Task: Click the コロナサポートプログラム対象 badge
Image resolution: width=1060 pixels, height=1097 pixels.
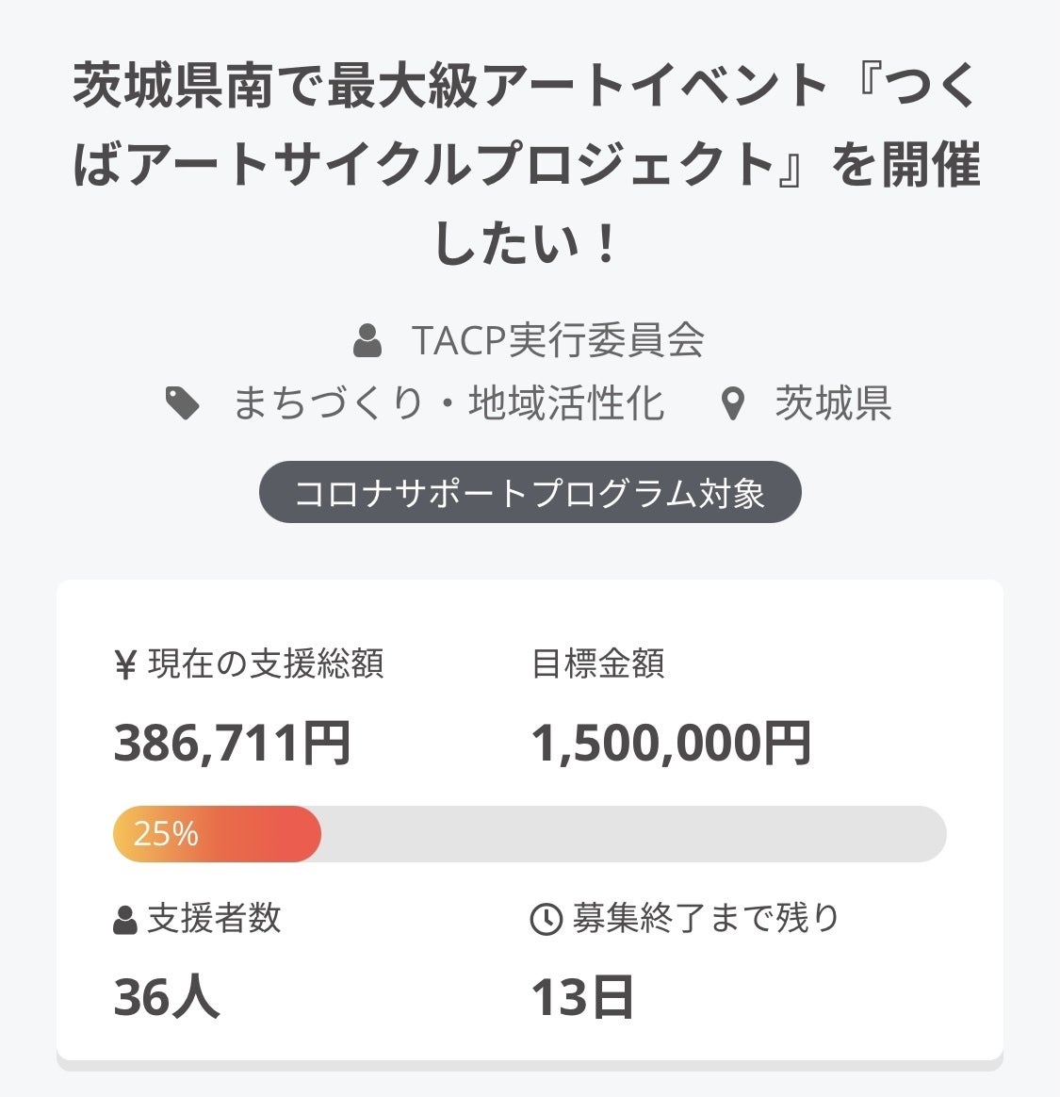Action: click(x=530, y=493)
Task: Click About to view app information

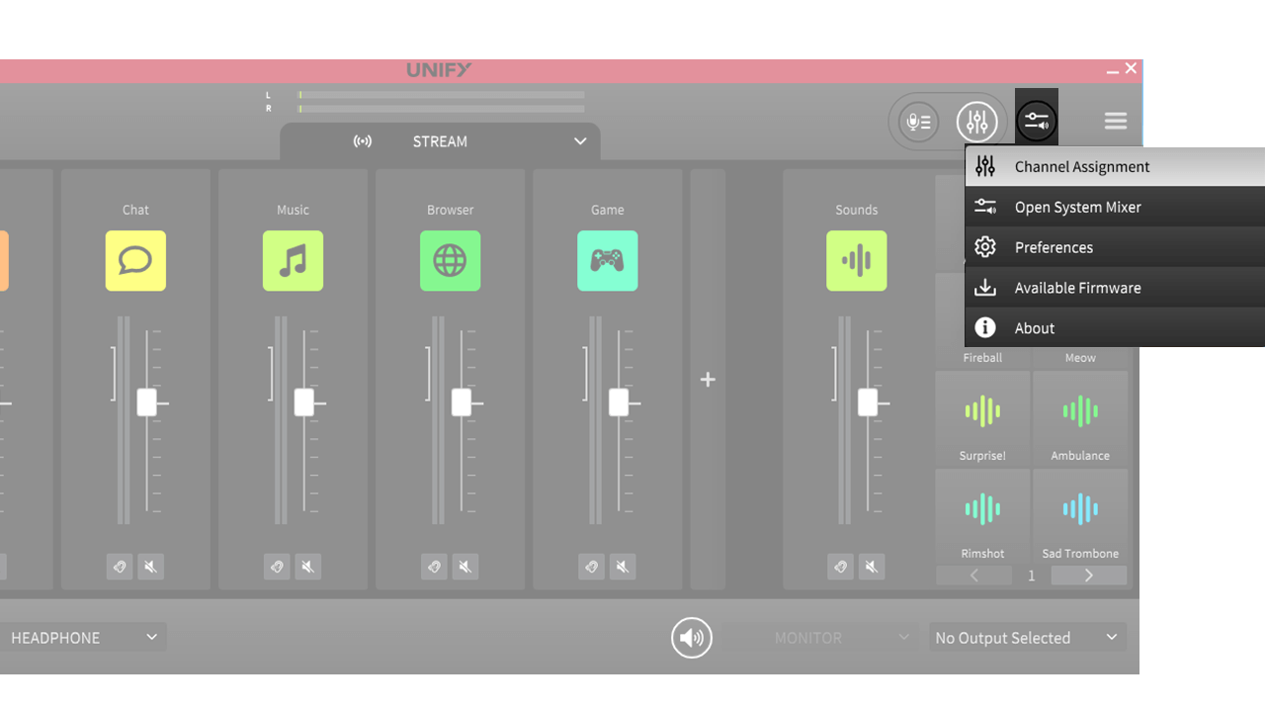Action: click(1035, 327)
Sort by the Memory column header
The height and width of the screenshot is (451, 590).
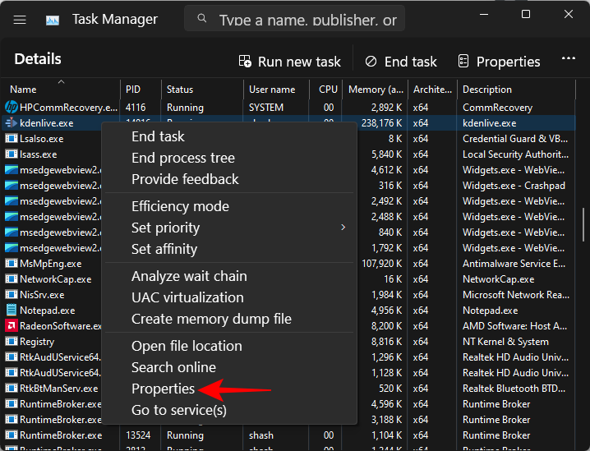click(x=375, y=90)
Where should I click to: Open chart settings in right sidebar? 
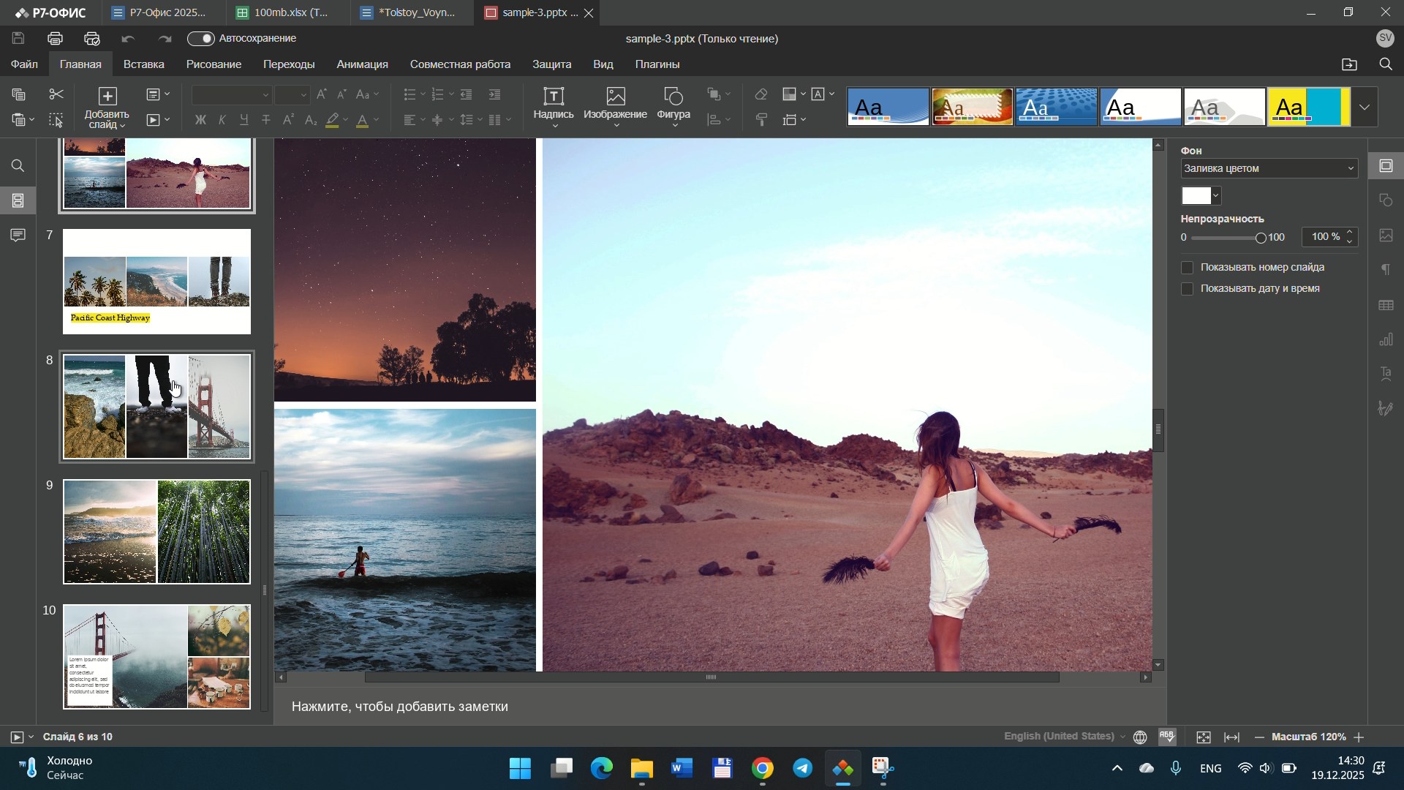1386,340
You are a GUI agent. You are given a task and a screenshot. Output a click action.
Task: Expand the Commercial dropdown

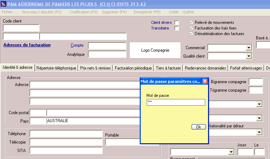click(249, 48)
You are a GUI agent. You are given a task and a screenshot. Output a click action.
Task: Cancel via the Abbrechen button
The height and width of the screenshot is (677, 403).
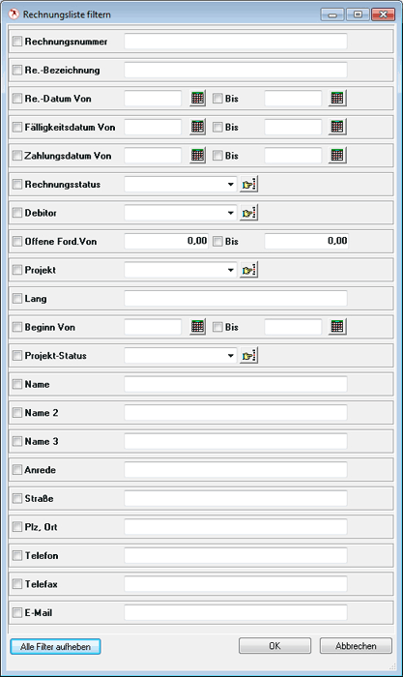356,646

==*==

[Directions]: Reproduce every line of the records above, requests included, but shift each coordinate in the answers by adding 39 to it. Leave the pictures out.

[Full solution]:
Task: Click the コロナサポートプログラム対象 badge
Image resolution: width=1060 pixels, height=1097 pixels.
Action: click(x=569, y=532)
Task: Click About to view app information

Action: click(1074, 366)
Sort by the Memory column header
The height and width of the screenshot is (451, 590).
click(x=414, y=129)
Where should I click to: Open chart settings in right sidebar? 
1425,379
You are a GUI agent. You are given a task and a screenshot. Output a click action.
Task: Expand the Commercial dropdown

click(288, 87)
You are a GUI agent. You are given a task and a screenshot. Output a click action.
Task: Cancel via the Abbrechen button
The height and width of the screenshot is (677, 403).
395,685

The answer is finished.